L’esperienza diretta degli operatori specializzati che quotidianamente agiscono nel nostro territorio e i dati forniti da tutti gli istituti di ricerca confermano che, anche in Ticino, il problema della salute mentale delle persone, in particolare di quelle più giovani, si sta aggravando in modo intollerabile.
Lo scorso 21 settembre, il Gran Consiglio ha finalmente accolto la nuova Pianificazione sociopsichiatrica, che dà delle buone indicazioni, poiché tiene conto delle esigenze dei vari cicli della vita – dall’infanzia all’anzianità – e della necessità di un approccio più flessibile e aperto sul territorio. Il grido di allarme che viene dai giovani e dalle giovani in difficoltà richiede però interventi più incisivi e profondi, guidati da strategie mirate e capillari, sul terreno dell’ascolto e della prevenzione.
Si sa che i disturbi psichici, anche quelli che potenzialmente possono esplodere più avanti negli anni, si fanno strada già in età giovanile, ma rimangono troppo spesso inosservati. Vanno perciò mobilitate le risorse umane e finanziarie necessarie per affrontare questa emergenza, spesso dimenticata, che è fonte di sofferenza per molte persone e molte famiglie.

• **Serie di compiti**:
- A) Riporti il passo del testo sulla salute mentale che si apre con le parole contenenti "L’esperienza diretta degli" e si chiude con "in modo intollerabile.".
- B) Traduca in inglese la seguente frase del testo sulla salute mentale: "Si sa che i disturbi psichici, anche quelli che potenzialmente possono esplodere più avanti negli anni, si fanno strada già in età giovanile, ma rimangono troppo spesso inosservati."
Le righe riportate più avanti non hanno alcun ruolo in questo.

• **Segmento di dati**:
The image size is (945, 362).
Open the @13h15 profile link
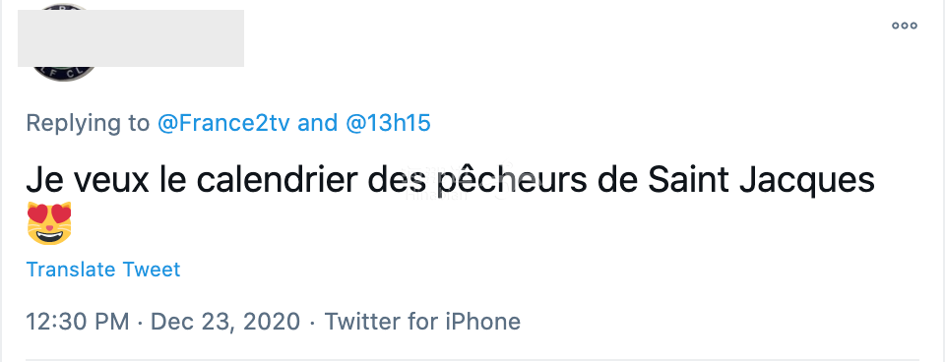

• **Risultati per compito**:
- A)
L’esperienza diretta degli operatori specializzati che quotidianamente agiscono nel nostro territorio e i dati forniti da tutti gli istituti di ricerca confermano che, anche in Ticino, il problema della salute mentale delle persone, in particolare di quelle più giovani, si sta aggravando in modo intollerabile.

- B) It is known that mental disorders, even those that may potentially erupt later in life, already take hold at a young age, but all too often go unnoticed.